-- BEGIN RECORD LIST --

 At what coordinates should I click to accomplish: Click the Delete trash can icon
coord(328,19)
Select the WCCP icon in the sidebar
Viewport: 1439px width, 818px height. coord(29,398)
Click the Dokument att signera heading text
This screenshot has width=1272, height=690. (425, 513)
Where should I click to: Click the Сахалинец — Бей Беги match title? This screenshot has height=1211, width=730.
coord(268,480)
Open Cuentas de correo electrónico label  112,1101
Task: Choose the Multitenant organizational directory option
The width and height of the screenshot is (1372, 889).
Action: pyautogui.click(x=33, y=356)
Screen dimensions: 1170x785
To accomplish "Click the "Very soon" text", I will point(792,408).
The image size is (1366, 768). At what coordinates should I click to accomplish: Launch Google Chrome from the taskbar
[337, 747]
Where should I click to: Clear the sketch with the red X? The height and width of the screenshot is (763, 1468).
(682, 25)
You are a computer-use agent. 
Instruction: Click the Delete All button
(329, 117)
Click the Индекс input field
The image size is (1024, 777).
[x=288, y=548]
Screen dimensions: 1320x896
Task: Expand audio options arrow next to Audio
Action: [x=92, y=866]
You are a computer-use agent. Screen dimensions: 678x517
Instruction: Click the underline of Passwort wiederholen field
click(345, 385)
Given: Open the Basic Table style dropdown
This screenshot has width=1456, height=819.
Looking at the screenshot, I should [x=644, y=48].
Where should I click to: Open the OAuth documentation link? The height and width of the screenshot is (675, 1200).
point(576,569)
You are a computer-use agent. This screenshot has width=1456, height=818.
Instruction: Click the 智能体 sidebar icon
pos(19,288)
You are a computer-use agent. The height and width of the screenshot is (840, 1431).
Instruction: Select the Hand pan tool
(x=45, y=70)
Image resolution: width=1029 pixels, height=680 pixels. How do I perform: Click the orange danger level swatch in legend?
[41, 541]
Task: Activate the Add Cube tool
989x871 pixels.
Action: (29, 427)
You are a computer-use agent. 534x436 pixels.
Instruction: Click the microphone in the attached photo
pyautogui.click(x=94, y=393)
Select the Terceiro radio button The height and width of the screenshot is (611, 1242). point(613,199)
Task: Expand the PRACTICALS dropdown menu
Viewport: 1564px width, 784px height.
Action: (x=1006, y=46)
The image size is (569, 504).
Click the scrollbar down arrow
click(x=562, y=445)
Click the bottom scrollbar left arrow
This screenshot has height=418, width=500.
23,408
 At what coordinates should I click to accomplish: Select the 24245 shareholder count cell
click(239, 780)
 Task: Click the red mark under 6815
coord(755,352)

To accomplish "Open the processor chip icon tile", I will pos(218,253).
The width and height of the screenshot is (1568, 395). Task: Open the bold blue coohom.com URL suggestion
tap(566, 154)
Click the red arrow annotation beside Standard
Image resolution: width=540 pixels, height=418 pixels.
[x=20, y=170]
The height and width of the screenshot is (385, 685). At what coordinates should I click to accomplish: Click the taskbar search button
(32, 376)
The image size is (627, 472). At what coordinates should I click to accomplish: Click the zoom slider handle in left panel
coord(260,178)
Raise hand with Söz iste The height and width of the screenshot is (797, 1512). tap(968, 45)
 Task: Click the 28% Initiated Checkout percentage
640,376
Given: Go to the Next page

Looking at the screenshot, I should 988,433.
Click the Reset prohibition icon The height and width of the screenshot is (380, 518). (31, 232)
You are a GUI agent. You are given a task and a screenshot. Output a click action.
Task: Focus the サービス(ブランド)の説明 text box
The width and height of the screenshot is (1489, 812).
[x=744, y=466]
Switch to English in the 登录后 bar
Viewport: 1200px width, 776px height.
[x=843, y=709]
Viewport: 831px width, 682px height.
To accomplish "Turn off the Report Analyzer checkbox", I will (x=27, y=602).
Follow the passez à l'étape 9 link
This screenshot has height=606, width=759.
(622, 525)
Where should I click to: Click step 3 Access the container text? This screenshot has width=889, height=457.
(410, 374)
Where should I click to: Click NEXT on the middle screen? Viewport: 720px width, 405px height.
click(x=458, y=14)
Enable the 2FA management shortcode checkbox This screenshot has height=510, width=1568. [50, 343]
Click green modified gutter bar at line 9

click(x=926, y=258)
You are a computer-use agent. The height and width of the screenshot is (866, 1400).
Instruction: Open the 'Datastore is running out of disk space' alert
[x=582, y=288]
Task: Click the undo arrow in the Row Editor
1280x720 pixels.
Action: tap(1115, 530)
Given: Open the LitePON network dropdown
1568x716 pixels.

-- END RECORD LIST --

### PROBLEM
Print the lines of the records between the line containing "Task: Choose the" and the line containing "click(345, 385)", both included, without any changes.

### FULL OUTPUT
Task: Choose the Multitenant organizational directory option
The width and height of the screenshot is (1372, 889).
Action: pyautogui.click(x=33, y=356)
Screen dimensions: 1170x785
To accomplish "Click the "Very soon" text", I will point(792,408).
The image size is (1366, 768). At what coordinates should I click to accomplish: Launch Google Chrome from the taskbar
[337, 747]
Where should I click to: Clear the sketch with the red X? The height and width of the screenshot is (763, 1468).
(682, 25)
You are a computer-use agent. 
Instruction: Click the Delete All button
(329, 117)
Click the Индекс input field
The image size is (1024, 777).
[x=288, y=548]
Screen dimensions: 1320x896
Task: Expand audio options arrow next to Audio
Action: [x=92, y=866]
You are a computer-use agent. Screen dimensions: 678x517
Instruction: Click the underline of Passwort wiederholen field
click(345, 385)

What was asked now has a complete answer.